MetalRules4235 said:


> So I was friends with this kid all throughout school till about 10th grade, for some reason we just stopped talking to eachother and what's weird is that he's actually one of the more popular kids and always has been.


Sometimes people grow apart. Maybe he felt like you two didn't really click. It hurts, but move on. You will find yourself a better friend.

In high school I lost my best friend because she became a liar. She denied it too.

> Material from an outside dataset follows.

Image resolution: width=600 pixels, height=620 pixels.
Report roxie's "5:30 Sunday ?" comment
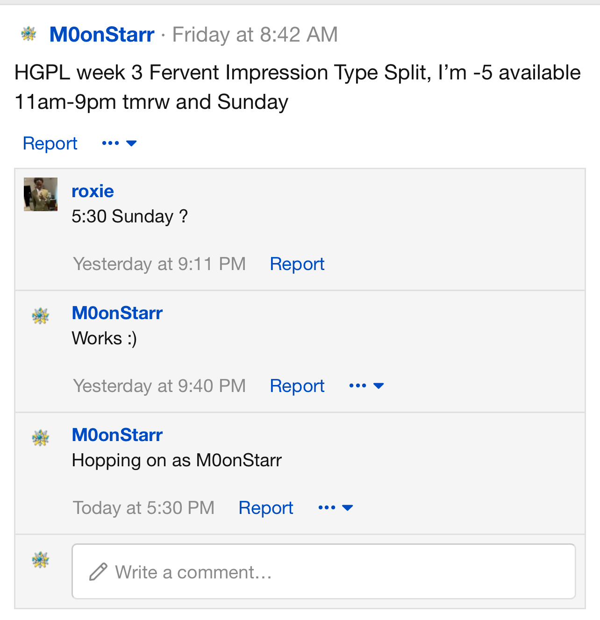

There have been people in my life who I met who I slowly drifted apart from too. Mostly because I knew for certain reasons that our friendship wasn't going to last anyway.


----------



## Kovu (Jun 18, 2013)

Yeah he moved away. Gave me his phone number but I lost it. He probably thinks im a jerk. I've looked for him on facebook before but he didn't have one.


----------



## Furiosa (Jun 2, 2015)

A few yes. This is just something that happens; good people come and good people go. That's life. Stop holding onto people that have let go of you.


----------



## The Condition of Keegan (Feb 1, 2016)

Yah I did. I had to move away. But it's ok, I have moved on. I'm he has too.


----------



## Meggiepie (Jan 27, 2016)

I've lost all of the people that I considered my best friend. One I moved away from. With all of the others we either grew apart or had big disagreements over something. It's sad but I just keep telling myself that I'll meet new people eventually and make another best friend.


----------



## Cyan22 (Jul 11, 2014)

Yep, the first one ended because we both had to move away (one of the downsides of being military brats).


I kind of wish I had hung on to the other friend from a few years ago, I haven't found anyone dependable like her.


----------



## Maverick34 (Feb 18, 2013)

Yes. He passed away. I made a tribute page for him on facebook


----------



## Nothing123 (Oct 3, 2014)

Yep. Several. Some just didnt bother to stay in touch.. A few cut me out of their life out of absolutely no fault of my own, and it crushed me. And sadly its just made me ever more cynical and void of care and emotion ^^

I do however, happen to have the best friends i could ever ask for.. But god forbid they left or whatever.. (Unless they like, died or something) but i mean if they ditched me or cut me off for some weird unlikely reason.. Well eh. I'd be fine. I'd move on. Plenty of ppl out there not to mention cute fuzzy animals :3 i prefer spending time with a cute puppy over a human pretty much any day...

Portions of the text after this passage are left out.